I cartelli davanti alla sede della Regione Emilia Romagna

 

«L’anidride carbonica non si mette sotto al tappeto, semplicemente bisogna smettere di produrla». Lo hanno detto forte e chiaro sotto all’ufficio di Stefano Bonaccini a Bologna gli attivisti della neonata Rete per l’emergenza climatica e ambientale dell’Emilia Romagna.

Di fronte ai palazzi della Regione si sono ritrovati ambientalisti, militanti di centri sociali, di ong e di associazioni come Greenpeace e Legambiente. La richiesta è semplice: l’Emilia-Romagna del presidente Bonaccini e della vicepresidente Elly Schlein deve dire chiaramente di non considerare compatibile con la svolta ecologica – promessa e sbandierata durante la campagna elettorale contro la Lega di Salvini – il progetto di Eni per creare a Ravenna il più grande centro al mondo di stoccaggio di anidride carbonica.

La tecnologia è la cosiddetta Ccs, la carbon capture and storage. Un sistema che punta a catturare il gas inquinante prima che esca dai camini degli impianti inquinanti di Enel, a incanalarlo in tubi, a portarlo fino a piattaforme destinate altrimenti ad una futura dismissione al largo della costa di Ravenna, e infine spararlo a 3 mila metri sotto il livello del suolo, in ex giacimenti di gas ormai esausti. Un «trucco», «un’operazione di greenwashing che evita ad Eni di passare alle energie rinnovabili come eolico o fotovoltaico», dicono gli attivisti che pongono un problema un più, quello delle risorse pubbliche.
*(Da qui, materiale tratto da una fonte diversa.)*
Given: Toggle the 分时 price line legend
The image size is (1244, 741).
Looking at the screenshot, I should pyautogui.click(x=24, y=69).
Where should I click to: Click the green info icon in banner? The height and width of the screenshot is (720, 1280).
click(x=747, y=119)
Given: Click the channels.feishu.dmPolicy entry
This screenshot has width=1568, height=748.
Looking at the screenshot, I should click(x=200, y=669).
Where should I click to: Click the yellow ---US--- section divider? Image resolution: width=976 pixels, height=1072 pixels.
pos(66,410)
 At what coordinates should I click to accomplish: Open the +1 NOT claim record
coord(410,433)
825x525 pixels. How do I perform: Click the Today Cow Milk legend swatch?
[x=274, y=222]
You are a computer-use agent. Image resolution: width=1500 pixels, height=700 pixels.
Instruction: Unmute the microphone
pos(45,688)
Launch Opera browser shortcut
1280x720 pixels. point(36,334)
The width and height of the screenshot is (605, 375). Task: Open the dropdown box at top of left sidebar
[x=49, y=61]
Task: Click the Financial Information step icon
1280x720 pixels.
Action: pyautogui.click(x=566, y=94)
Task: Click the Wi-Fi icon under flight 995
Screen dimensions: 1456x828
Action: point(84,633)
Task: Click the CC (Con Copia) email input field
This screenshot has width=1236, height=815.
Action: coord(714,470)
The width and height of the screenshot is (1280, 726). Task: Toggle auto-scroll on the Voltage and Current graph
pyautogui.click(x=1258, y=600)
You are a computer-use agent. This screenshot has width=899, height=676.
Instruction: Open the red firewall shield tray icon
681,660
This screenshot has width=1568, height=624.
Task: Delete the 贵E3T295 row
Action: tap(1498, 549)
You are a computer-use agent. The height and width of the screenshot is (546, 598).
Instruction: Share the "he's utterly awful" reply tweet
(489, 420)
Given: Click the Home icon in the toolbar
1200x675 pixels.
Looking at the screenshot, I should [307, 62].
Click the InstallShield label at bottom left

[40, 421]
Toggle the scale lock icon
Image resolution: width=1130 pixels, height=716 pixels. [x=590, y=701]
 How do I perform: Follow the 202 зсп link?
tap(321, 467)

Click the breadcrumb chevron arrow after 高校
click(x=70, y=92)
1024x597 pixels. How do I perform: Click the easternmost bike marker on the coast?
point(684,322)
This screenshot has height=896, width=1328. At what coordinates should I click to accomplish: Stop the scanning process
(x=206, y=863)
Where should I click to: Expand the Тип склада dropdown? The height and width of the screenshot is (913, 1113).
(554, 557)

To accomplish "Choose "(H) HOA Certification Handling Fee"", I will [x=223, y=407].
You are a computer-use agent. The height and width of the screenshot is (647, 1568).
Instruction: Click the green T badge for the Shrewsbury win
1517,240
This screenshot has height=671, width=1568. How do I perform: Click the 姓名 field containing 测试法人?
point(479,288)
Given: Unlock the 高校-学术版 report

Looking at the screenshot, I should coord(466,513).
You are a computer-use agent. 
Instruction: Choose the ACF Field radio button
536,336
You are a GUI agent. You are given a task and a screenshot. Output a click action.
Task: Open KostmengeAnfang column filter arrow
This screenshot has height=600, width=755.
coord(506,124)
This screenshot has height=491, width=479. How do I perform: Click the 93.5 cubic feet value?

Eni vorrebbe finanziare il Ccs di Ravenna accedendo tra l’altro ai fondi di quel Next Generation Eu che invece dovrebbero dare il via ad una vera transizione green. In linea quindi con gli obiettivi europei fissati giusto poche ore prima della manifestazione di ieri, e che prevedono una riduzione del 55% delle emissioni entro il 2030.

Per ora il progetto di Ravenna è stato però abbracciato pubblicamente dal presidente della Regione Emilia-Romagna Stefano Bonaccini, che ne ha festeggiato l’annuncio definendolo un esempio di «economia circolare, sviluppo e innovazione». I manifestanti hanno anche lanciato un appello pubblico contro il Ccs (qui il link), a firmare tra gli altri Friday For Future, la Campagna per il clima fuori dal fossile, i No Tap, il Forum Italiano Movimenti per l’acqua, i Medici per l’ambiente, i centri sociali bolognesi Tpo e Làbas e la rete Re:Common.

«Il progetto di Eni non ha niente di sostenibile – ha spiegato la consigliera regionale dei Verdi Silvia Zamboni – Finanziarlo con i fondi europei sarebbe una beffa per chi chiede sostenibilità vera e investimenti nelle energie rinnovabili e pulite». A esprimere «preoccupazione per un progetto che non ci piace» anche Igor Taruffi, capogruppo in Regione per Emilia-Romagna Coraggiosa, l’ala sinistra della coalizione di governo che ora prova a chiedere al Pd e a Bonaccini di «ridiscutere in modo radicale le politiche energetiche e ambientali».

Quella di ieri sotto il palazzo della giunta Bonaccini è stata però anche un chiaro segno di distanza tra movimenti e istituzioni regionali. «Ci saremo aspettati che ai grandi annunci seguissero i fatti, ma non è così», ha detto ad esempio Detjon Begaj, uno degli attivisti della rete. All’orizzonte c’è l’imminente presentazione del «Patto per il Lavoro e per il Clima», un documento che segnerà gli obiettivi della Regione per i prossimi anni. «Avremo la possibilità inedita di poter decidere assieme dove e come invenstire», ha detto ad agosto Bonaccini. Il rischio ora è che Bonaccini perda l’appoggio della maggior parte del fronte ambientalista. «Di quel che abbiamo chiesto, nulla di concreto è stato ad oggi recepito», hanno spiegato i manifestanti.